To set some names for the specified types do:

conf.addName("ex:person", "Person");
conf.addName("ex:firstname", "First Name");
conf.addName("ex:lastname", "Surname");
conf.addName("ex:lives", "lives");
conf.addName("ex:habitant", "Habitant");
conf.addName("ex:place", "Place");

conf.addName("ex:address", "Address");
conf.addName("ex:zipcode", "Zip Code");
conf.addName("ex:street", "Street");
conf.addName("ex:city", "City");
conf.addName("ex:number", "House Number");

The first parameter of addName is the specified identifier for the type. The second parameter is the name for the topic. This name has the default name type specified by the TMDM.

Note
It is advised to set names for the types, but it is not mandatory.

4.4. The session

The session is used to persist instances into the topic map, flush the topic map and to retrieve instances from the topic map.

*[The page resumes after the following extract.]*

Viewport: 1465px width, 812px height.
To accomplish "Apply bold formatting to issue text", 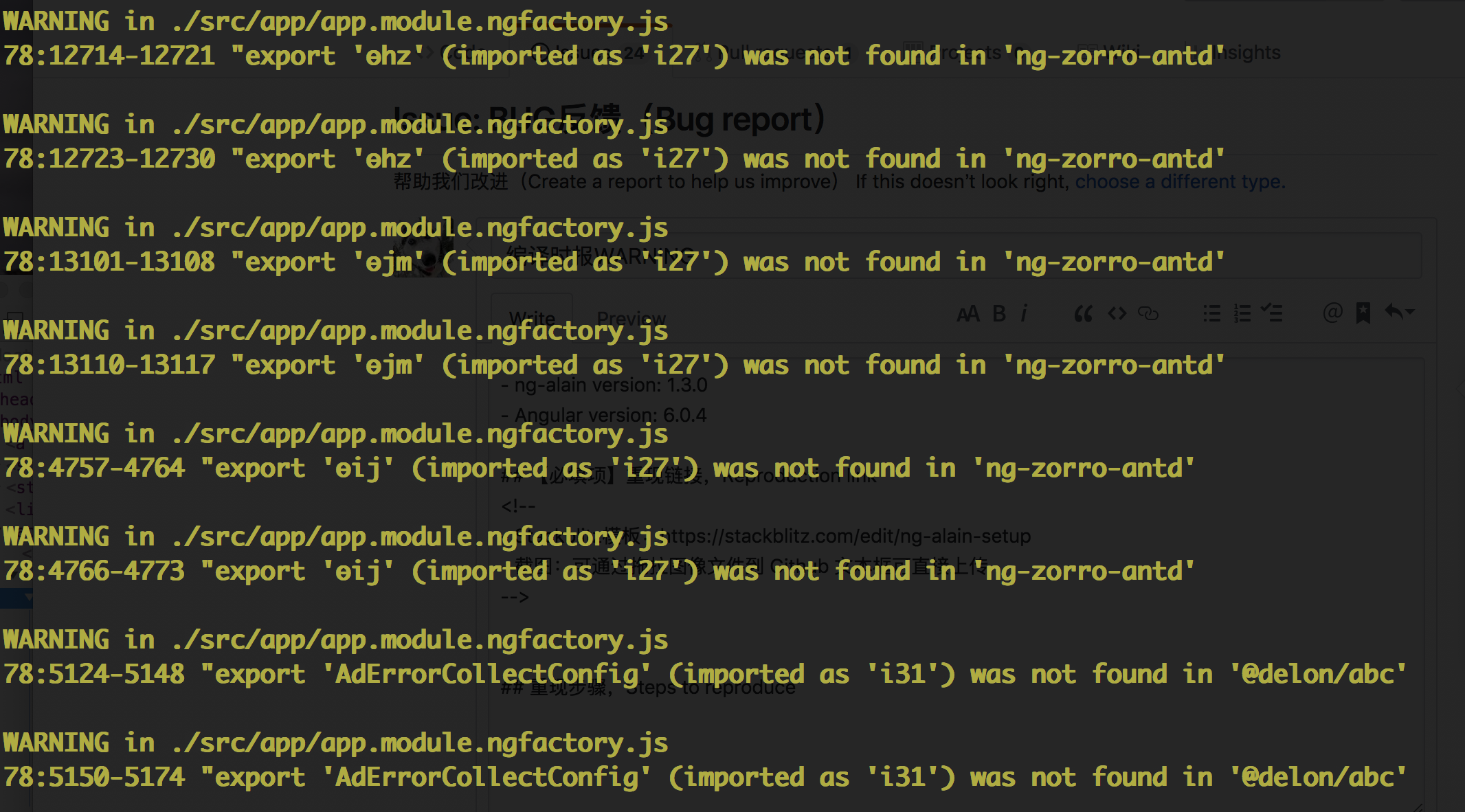I will click(998, 314).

First get a session from the configuration:

Session session = conf.getSession(false);

now we can retrieve all instances of a specific type with:

Set<Object> persons = session.getAll(Person.class);

// persons.size() == 0
System.out.println(persons.size());

To add a new person create a person class with an address:

Address a = new Address();
a.setId(1);
a.setZipCode("00815");
a.setCity("Example City");
a.setStreet("Example Street");
a.setNumber("1");

Person p = new Person();
p.setId("ex:max");
p.setFirstName("Max");
p.setLastName("Powers");
p.setAddress(a);

return p;

Again a QName for the id is used. This QName is resolved when persisting the topic. If the topic is retrieved Aranuka recognises the prefix and sets the identifier to the short version. Inside the topic map the dientifier is resolved. After that the person is persisted with:

Person p = createPerson();
session.persist(p);

It is not necessary to persist the attribute instance because of the persistOnCascade annotation property.

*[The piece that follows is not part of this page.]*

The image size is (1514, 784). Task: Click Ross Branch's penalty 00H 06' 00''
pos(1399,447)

To serialise the topic map call:

session.flushTopicMap();

Run the application and you should find the ctm file in the tmp directory which has the following content:

# Generated by the CTM Topic Map Writer.
%encoding "UTF-8"
%version 1.0


# prefixes

%prefix ex  <http://aranuka.example.org/>



# topic definitions
^<http://aranuka.example.org/address/1>
         isa ex:address;
         ex:zipcode :  "00815";
         ex:street :  "Example Street";
         ex:city :  "Example City";
         ex:number :  "1".

ex:firstname
         -  <http://psi.topicmaps.org/iso13250/model/topic-name> : "First Name".

ex:city
         -  <http://psi.topicmaps.org/iso13250/model/topic-name> : "City".

ex:street
         -  <http://psi.topicmaps.org/iso13250/model/topic-name> : "Street".

ex:place
         -  <http://psi.topicmaps.org/iso13250/model/topic-name> : "Place".

ex:person
         -  <http://psi.topicmaps.org/iso13250/model/topic-name> : "Person".

ex:address
         -  <http://psi.topicmaps.org/iso13250/model/topic-name> : "Address".

ex:lives
         -  <http://psi.topicmaps.org/iso13250/model/topic-name> : "lives".

ex:zipcode
         -  <http://psi.topicmaps.org/iso13250/model/topic-name> : "Zip Code".

ex:number
         -  <http://psi.topicmaps.org/iso13250/model/topic-name> : "House Number".

ex:lastname
         -  <http://psi.topicmaps.org/iso13250/model/topic-name> : "Surname".

ex:max
         isa ex:person;
         -  ex:firstname : "Max";
         -  ex:lastname : "Powers".

ex:habitant
         -  <http://psi.topicmaps.org/iso13250/model/topic-name> : "Habitant".

# association definitions
ex:lives (
         ex:place : ^<http://aranuka.example.org/address/1>,
         ex:habitant : ex:max
)
Note
Starting the application again, the application should print 1 instead of 0 because it loads the previously persisted topic map.

Glossary

Connector

A connector is the bridge between Aranuka and an existing topic map. A connector create a topic map and persists it.

Field Container

A field is a property of a class. This class is called the field container.

QName

A QName provides a way to shorten a URI. A QName has the structure id:localpart. For every used id a URI must be specified. If a QName is used the id will be resolved with the specified URI and adds the local part.